[OpenAFS] Re: vos release running unexpectedly long

Wed, 11 Sep 2019 17:07:40 +1000

On Wed, Sep 11, 2019 at 10:38:26AM +1000, Ian Wienand wrote:
> On Fri, Aug 30, 2019 at 12:35:09PM +1000, Ian Wienand wrote:
> > I'm struggling to find an angle to debug very long "vos release" times
> > with some of our volumes.

> So some more details ... I've managed to take out any write updates
> from the equation, but the volume with no updates still takes quite a
> long time to release.

> Ergo the "vos release" of the volume with no changes has resulted in
> about 50gb of data being sent to the R/O mirror, and consequently
> long release times.

To follow up on this; auristor was very helpful in IRC (thanks,
again!) and indeed this "vos release" *was* transferring an
unexpectedly large amount of data.

The conclusion reached was that the R/O release "backtracks" 15
minutes from before the "Last Updated" time of the R/W volume when
requesting incremental updates, to avoid issues with clock skew across
hosts.

In our situation, the last volume update was a very large pull from
the upstream mirror (it happens with new distros, big rebuilds, etc).
Then the *next* vos release (the one I documented trying in prior
mail) does do incremental updates, but from 15 minutes before the the
last update -- in our case this would be basically the whole mirror
pull; again.  This means in our cron jobs we are pulling lots of data,
taking lots of time, hitting timeouts, which then aborts and locks
volumes, which then makes a negative feedback loop of even more data
to pull next time.

Indeed while successive "vos release" would pull all 50gb; by touching
a file in the root directory and waiting the next "vos release"
completed in seconds.

The solution suggested is a 15+ minute sleep and then a trivial update
to the volume.  This ensures that *next time* you release, you only
backtrack into one trivial update and don't risk pulling much more
data than required.  I implemented this in our scripts with [1]

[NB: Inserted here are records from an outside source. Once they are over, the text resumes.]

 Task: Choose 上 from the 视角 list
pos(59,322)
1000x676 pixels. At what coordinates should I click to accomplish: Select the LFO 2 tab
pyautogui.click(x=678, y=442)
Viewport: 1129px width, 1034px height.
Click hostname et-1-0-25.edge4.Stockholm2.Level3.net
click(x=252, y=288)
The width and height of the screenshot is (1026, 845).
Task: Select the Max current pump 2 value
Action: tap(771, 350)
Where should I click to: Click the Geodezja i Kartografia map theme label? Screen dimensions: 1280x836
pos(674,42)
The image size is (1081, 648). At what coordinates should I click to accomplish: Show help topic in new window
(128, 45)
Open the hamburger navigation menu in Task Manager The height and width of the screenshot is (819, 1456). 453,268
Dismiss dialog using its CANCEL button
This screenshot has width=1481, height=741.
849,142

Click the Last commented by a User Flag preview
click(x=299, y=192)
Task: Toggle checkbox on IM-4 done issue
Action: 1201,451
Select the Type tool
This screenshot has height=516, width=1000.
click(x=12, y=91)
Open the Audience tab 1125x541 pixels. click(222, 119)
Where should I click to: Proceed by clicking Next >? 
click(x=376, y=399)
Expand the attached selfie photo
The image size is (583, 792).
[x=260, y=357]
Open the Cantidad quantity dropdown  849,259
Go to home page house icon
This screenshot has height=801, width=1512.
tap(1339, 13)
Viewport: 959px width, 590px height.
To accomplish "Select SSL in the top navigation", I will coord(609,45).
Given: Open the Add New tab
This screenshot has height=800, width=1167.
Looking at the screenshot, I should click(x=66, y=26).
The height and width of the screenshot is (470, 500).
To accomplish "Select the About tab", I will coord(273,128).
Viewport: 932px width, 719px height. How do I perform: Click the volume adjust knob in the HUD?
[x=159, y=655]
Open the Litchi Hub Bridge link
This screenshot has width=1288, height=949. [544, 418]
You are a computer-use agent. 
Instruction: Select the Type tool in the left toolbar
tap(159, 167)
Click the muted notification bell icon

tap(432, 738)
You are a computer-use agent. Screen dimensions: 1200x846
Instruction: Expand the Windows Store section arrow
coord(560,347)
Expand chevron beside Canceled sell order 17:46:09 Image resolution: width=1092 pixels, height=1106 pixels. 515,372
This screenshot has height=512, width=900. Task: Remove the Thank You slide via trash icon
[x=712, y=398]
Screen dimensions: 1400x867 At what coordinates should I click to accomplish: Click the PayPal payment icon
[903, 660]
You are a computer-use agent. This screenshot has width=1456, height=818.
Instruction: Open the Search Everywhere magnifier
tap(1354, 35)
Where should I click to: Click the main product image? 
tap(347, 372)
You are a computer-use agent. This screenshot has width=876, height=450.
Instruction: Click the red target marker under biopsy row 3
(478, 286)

For completeness, I have captured a run of the mirror rsync and
extracted the file server audit logs for that run in [2].  However, I
think rsync touching too many files is a red-herring.

The other thing suggested was that timeouts are best worked around by
using "-localauth" to do the vos release somewhere where it won't
timeout.  remctl was suggested [3] and is apparently commonly used for
this purpose.

Thanks for the input,

-i

[1] https://review.opendev.org/#/c/681367
[2] http://people.redhat.com/~iwienand/fedora-mirror-11-09-2019.tar.gz
[3] https://www.eyrie.org/~eagle/software/remctl/